TASK STATEMENT:
Search the data for the string "Switch" and copy each line where it turns up.

INFORMATION:
+++
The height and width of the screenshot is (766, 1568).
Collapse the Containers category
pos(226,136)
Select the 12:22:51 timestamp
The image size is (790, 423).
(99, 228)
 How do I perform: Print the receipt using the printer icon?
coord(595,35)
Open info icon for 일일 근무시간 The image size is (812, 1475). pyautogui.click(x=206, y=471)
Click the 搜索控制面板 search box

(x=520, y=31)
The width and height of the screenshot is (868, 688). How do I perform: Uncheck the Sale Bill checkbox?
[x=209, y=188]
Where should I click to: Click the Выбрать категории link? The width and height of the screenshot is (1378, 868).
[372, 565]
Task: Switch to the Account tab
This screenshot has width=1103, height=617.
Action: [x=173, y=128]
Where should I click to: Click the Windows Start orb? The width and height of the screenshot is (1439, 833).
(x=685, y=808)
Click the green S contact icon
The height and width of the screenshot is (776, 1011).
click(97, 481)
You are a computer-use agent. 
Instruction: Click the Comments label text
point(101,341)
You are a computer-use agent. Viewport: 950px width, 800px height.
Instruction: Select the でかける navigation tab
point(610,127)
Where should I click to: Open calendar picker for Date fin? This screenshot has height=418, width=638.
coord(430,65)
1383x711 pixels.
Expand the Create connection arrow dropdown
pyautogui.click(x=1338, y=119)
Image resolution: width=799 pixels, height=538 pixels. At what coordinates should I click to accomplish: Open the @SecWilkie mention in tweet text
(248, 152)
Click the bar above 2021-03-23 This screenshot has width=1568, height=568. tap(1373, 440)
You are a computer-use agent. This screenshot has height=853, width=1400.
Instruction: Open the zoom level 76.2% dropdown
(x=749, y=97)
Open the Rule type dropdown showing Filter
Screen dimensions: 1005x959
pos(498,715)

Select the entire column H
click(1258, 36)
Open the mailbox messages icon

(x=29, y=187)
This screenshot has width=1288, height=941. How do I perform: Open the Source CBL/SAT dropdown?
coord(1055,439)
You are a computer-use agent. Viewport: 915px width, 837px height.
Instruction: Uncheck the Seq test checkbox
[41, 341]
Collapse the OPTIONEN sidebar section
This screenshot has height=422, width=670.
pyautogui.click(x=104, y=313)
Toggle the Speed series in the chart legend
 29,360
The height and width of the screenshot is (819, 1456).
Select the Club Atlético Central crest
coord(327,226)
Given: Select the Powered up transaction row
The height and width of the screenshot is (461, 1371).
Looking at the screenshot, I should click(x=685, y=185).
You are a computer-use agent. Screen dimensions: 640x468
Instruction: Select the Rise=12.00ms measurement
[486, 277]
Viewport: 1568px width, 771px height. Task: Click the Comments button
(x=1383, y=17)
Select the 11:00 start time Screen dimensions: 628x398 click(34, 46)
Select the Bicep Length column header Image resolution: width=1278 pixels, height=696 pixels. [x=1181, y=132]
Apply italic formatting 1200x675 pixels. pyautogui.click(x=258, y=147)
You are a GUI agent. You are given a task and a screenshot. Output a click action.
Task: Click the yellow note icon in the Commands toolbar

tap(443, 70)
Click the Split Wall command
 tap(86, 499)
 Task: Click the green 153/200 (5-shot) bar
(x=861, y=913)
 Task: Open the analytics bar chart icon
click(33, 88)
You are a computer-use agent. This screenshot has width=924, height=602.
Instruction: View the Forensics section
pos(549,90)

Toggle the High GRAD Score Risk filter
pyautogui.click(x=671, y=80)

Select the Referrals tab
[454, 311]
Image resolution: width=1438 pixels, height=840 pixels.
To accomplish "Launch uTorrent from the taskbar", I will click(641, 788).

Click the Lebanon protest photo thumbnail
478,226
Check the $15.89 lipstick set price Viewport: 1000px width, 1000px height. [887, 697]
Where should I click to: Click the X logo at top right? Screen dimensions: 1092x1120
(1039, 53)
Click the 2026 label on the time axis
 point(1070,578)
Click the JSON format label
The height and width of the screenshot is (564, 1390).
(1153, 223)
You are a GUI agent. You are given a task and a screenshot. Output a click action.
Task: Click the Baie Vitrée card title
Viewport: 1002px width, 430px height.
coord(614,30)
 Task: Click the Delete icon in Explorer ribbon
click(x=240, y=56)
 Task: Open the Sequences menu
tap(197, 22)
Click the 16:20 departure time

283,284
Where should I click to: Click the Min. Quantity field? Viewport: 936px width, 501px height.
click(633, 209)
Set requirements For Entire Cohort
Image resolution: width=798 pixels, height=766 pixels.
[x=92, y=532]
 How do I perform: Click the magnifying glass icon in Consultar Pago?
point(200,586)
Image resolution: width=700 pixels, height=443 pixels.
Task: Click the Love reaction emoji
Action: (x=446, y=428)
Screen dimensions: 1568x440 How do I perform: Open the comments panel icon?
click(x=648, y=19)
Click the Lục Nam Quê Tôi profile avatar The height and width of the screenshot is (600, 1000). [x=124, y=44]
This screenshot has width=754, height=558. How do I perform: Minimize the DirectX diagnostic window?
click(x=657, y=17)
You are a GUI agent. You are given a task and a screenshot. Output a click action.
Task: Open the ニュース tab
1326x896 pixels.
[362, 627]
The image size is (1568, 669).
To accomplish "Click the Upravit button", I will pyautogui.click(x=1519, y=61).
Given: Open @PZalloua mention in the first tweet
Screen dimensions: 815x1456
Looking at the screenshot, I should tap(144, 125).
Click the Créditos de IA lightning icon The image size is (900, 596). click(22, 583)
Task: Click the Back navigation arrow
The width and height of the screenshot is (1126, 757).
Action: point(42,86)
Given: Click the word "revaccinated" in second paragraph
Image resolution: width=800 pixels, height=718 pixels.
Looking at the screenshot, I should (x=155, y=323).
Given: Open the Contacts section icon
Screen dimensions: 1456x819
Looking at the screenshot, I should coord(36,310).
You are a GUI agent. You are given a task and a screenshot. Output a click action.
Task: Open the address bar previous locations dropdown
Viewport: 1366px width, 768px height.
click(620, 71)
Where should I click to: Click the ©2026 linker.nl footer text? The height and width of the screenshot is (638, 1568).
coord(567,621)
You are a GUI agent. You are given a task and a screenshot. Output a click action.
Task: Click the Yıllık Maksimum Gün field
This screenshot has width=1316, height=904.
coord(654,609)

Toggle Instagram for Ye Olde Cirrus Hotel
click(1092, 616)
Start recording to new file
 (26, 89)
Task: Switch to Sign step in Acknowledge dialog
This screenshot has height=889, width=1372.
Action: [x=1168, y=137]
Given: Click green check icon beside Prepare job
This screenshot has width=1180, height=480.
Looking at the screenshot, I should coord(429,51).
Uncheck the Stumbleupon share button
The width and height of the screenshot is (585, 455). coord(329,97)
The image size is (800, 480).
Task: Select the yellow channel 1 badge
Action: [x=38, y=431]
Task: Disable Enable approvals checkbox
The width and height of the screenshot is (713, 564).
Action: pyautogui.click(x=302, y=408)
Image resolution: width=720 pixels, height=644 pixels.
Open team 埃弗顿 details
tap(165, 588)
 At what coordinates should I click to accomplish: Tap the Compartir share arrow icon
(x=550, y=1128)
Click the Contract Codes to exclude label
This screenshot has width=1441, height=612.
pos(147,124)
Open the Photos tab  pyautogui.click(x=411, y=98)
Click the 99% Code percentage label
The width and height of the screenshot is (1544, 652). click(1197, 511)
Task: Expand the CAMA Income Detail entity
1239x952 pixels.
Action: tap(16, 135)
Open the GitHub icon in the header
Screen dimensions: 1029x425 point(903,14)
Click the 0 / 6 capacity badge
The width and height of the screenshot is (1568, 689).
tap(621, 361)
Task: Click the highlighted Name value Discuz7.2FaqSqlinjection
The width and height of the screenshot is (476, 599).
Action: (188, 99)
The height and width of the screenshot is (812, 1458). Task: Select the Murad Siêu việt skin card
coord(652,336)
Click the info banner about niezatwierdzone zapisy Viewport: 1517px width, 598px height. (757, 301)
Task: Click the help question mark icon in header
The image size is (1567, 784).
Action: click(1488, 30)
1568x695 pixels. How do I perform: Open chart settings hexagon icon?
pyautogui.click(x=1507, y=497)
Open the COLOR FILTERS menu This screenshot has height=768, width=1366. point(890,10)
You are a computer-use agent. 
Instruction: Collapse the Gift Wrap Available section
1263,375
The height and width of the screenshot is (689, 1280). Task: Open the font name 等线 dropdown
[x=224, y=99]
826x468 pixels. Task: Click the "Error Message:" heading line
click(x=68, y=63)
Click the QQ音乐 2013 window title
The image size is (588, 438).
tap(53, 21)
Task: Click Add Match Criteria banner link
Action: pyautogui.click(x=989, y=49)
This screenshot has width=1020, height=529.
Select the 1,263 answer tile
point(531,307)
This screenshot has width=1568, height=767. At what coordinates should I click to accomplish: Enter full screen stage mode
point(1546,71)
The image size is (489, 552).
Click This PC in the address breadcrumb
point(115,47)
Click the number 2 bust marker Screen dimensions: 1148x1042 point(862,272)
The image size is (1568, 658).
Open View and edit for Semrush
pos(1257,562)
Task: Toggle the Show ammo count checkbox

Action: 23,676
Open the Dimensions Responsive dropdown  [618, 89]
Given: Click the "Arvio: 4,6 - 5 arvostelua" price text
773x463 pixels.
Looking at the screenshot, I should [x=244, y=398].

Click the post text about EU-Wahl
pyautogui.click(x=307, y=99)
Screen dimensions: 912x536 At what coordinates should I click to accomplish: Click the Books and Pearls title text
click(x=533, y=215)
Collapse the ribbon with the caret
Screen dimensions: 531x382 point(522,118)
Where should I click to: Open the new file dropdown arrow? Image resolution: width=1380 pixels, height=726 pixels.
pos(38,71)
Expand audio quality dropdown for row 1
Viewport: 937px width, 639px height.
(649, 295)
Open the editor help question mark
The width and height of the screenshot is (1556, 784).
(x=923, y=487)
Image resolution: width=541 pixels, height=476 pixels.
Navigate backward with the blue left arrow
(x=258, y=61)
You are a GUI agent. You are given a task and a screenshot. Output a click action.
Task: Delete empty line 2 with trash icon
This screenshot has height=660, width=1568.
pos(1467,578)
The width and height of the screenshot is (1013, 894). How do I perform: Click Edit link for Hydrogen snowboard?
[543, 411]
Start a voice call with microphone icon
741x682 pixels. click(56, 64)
+++
SOLVED EXERCISE:
Task: Switch to the Account tab
Task: Switch to Sign step in Acknowledge dialog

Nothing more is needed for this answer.